[Collected data entries]
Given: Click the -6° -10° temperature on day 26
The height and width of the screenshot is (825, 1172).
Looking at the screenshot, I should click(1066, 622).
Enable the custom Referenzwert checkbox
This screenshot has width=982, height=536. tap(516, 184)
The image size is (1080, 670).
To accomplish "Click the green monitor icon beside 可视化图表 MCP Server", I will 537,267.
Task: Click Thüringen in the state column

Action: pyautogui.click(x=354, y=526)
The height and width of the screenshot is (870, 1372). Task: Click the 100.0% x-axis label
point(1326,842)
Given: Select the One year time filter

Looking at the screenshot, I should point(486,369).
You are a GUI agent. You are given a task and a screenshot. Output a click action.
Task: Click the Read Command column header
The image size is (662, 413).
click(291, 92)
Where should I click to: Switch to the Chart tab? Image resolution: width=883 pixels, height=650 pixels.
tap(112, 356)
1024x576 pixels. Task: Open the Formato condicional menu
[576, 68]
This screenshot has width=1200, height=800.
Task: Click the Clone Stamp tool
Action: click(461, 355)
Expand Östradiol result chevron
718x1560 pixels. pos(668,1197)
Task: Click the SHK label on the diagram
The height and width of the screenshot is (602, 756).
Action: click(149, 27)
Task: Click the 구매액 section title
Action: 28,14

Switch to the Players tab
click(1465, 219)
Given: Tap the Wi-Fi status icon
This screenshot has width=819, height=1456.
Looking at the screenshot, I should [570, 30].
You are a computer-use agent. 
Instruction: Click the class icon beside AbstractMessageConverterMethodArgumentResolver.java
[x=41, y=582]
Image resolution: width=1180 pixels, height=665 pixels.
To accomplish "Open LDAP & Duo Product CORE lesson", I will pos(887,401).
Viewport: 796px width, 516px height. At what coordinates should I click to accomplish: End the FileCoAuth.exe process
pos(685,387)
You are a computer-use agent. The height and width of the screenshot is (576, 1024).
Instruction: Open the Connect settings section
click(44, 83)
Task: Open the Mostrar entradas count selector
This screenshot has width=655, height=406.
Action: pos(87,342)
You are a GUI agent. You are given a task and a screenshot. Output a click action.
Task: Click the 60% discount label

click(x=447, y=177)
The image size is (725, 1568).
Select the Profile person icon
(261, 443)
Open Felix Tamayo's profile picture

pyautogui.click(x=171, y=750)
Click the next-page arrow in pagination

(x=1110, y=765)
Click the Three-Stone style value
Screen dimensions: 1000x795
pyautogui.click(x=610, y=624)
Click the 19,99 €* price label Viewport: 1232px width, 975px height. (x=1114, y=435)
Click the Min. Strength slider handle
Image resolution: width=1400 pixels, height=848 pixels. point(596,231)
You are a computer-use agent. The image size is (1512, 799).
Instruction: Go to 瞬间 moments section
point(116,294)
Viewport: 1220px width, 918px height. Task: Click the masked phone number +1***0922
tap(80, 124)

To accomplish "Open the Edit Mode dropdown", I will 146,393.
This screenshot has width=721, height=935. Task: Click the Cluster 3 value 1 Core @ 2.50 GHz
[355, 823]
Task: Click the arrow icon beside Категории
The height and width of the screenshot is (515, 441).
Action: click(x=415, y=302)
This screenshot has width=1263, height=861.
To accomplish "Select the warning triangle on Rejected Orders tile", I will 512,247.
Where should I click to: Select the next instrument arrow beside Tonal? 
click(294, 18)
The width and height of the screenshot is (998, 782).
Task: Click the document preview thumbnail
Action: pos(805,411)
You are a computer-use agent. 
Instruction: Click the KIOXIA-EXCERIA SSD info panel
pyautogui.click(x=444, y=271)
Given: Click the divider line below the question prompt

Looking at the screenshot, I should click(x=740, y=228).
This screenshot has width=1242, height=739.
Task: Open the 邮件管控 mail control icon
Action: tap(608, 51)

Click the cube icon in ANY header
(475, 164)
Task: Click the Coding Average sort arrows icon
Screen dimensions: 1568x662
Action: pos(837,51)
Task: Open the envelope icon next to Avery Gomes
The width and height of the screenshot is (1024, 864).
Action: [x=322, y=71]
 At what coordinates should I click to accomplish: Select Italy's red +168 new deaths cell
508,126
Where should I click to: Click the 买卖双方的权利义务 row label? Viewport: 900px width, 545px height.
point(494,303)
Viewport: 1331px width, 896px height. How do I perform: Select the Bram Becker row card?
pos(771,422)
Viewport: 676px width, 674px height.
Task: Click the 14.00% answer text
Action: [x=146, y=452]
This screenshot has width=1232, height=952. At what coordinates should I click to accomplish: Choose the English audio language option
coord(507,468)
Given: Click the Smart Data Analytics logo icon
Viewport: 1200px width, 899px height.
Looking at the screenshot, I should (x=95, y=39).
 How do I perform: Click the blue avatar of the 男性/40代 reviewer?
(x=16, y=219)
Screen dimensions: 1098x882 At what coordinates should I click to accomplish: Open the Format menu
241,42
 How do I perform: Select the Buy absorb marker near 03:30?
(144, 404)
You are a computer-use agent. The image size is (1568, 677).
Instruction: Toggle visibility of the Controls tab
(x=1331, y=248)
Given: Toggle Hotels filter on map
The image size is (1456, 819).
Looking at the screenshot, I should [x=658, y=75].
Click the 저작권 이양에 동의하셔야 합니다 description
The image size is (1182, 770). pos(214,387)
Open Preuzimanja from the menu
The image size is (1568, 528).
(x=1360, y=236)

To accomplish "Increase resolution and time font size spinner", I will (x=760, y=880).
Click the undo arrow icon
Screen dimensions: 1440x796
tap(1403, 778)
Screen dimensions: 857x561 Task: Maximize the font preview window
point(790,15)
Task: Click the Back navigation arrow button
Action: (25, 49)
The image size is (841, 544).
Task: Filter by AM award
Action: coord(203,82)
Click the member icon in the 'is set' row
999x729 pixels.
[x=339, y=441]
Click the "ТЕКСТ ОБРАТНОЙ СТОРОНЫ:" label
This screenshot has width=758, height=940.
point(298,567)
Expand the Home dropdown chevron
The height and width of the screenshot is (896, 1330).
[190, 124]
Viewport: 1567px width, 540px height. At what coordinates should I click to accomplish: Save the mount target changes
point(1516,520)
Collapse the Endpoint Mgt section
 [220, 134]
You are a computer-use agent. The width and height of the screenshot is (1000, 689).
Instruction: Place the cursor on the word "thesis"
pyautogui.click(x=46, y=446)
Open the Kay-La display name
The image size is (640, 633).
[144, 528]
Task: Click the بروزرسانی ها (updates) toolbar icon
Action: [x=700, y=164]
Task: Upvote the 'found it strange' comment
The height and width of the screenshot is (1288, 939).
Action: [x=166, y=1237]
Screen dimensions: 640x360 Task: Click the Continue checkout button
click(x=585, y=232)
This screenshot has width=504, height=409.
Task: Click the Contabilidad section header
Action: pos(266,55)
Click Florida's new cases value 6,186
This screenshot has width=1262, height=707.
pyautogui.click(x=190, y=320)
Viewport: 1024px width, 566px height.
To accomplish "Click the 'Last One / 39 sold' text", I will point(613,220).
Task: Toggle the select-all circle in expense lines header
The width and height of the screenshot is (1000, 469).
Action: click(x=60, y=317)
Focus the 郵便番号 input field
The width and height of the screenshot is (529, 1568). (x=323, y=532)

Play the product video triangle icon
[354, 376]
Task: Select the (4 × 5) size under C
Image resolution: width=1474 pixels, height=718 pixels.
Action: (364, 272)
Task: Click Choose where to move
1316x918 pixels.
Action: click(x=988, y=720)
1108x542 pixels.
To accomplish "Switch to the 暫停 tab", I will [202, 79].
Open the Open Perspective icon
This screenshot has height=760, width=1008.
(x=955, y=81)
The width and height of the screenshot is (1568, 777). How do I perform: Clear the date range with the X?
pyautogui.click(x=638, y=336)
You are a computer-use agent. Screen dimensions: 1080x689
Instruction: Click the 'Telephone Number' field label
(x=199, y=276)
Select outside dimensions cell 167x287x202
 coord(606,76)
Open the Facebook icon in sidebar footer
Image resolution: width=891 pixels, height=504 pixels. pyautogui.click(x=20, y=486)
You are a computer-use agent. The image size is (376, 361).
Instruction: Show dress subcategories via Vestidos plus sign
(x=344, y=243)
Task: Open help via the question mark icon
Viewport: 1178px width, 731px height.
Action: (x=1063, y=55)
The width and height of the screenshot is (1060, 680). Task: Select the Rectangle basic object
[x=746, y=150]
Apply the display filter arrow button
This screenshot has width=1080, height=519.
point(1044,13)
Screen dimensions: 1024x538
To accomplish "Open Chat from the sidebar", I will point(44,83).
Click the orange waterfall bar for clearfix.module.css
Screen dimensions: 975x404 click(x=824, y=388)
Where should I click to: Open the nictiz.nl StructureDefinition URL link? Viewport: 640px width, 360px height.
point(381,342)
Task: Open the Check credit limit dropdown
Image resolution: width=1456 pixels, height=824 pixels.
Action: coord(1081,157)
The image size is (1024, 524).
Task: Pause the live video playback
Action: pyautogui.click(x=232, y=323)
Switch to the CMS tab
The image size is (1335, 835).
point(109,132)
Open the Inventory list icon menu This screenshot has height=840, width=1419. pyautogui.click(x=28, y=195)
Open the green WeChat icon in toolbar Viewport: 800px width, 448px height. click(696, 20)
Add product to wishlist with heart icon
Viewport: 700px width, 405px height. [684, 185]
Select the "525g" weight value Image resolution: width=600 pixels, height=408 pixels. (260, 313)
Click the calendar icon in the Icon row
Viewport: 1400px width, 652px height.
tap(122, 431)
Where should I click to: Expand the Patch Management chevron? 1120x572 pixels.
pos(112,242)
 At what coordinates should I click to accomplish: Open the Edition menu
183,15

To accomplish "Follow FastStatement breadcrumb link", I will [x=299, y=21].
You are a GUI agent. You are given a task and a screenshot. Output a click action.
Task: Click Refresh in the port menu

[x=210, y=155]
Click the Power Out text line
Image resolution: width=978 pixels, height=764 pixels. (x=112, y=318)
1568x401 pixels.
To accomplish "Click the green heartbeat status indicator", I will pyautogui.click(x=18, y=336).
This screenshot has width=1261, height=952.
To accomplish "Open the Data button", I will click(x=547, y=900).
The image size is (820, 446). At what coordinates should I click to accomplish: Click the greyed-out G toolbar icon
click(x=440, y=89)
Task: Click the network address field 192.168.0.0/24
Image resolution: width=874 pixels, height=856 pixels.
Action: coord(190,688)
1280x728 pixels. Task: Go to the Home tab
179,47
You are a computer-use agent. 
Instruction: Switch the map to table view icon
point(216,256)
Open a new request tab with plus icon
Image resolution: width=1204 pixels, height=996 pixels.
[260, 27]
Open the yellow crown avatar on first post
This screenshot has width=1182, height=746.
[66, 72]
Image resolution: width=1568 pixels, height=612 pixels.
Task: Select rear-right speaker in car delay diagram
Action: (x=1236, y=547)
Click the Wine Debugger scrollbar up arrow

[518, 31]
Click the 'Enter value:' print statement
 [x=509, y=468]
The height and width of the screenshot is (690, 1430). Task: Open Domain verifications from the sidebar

#### WHAT TO WORK ON:
From the entries above, select each line containing the string "computer".

#### ANSWER TO THE EXERCISE:
You are a computer-use agent. 
You are a computer-use agent. The height and width of the screenshot is (576, 1024).
You are a computer-use agent. The image size is (1512, 799).
You are a computer-use agent. 
You are a computer-use agent. The image size is (1568, 677).
You are a computer-use agent. The width and height of the screenshot is (1000, 689).
You are a computer-use agent. Screen dimensions: 1080x689
You are a computer-use agent. The image size is (376, 361).
You are a computer-use agent. 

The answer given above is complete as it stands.